Summing up the position, the British Medical Journal, in its leading article on 13th July, 1957, said:
"Until we have more precise information on the relationship, if any, between dietary factors and coronary disease, there is no need for the middle-aged man to forgo his breakfast of egg and bacon in favour of cereal and skim milk, followed by toast and marmalade with a scraping of butter."
In spite of a world-wide research effort, "more precise information" has not appeared at the time of revising this for the Fontana edition (Sept. 1960) and it is appropriate to close with a story about the Jack Spratts of medicine told recently by Dr. Charles H. Best, co-discoverer of insulin.

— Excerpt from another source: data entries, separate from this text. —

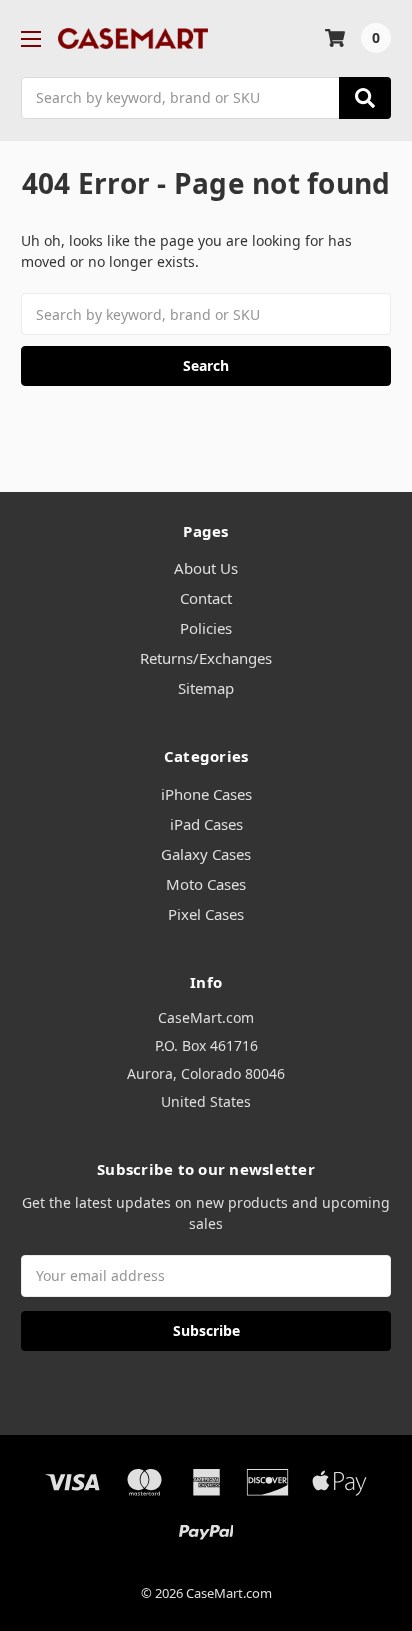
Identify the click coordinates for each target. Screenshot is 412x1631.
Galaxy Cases (206, 854)
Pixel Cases (206, 914)
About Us (206, 568)
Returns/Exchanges (206, 658)
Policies (206, 628)
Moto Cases (206, 884)
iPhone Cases (206, 794)
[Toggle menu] (30, 38)
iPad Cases (206, 824)
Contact (206, 598)
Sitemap (206, 688)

He had been invited to a conference of heart specialists in North America. On the eve of the meeting, out of respect for the fat-clogs-the-arteries theory, the delegates sat down to a special banquet served without fats. It was unpalatable but they all ate it as a duty.
Next morning Best looked round the breakfast room and saw these same specialists—all in the 40-60 year old, coronary age group — happily tucking into eggs, bacon, buttered toast and coffee with cream.
If the very people who started the anti-fat scare do not apply it seriously to themselves why should ordinary men and women be expected to avoid the food which has been, with protein, the staple diet of mankind for nine-tenths of our time on earth?
The evidence against fat is full of inconsistencies. A better case can be made out for lack of exercise. We certainly ate more butter when the war was over, but we also bought more motor-cars and started to put in long hours sitting in front of the television.
Eskimos on their native diet eat more fat than anyone else, but they lead more strenuous lives.
More bus drivers die of coronaries than conductors, who are up and down stairs all day. Treasury clerks have more coronaries than postmen.
Americans, who get more heart attacks than anyone else, have more cars and elevators.
The most impressive evidence of all was obtained by Morris and Crawford (British Medical Journal, 1958) by asking pathologists all over the country to report on their next 25 post-mortems in the 40-70 age group, no matter what the cause of death.
Healed coronary thrombosis was found in more men in light work than in heavy occupations. More of the light workers had high blood pressure and these were the ones with the greatest number of coronary thrombosis scars.
This brings us back to obesity, which is closely correlated with high blood pressure.
Get your weight down by keeping active and avoiding carbohydrate and you will keep your blood pressure normal, and have the best chance of avoiding a coronary.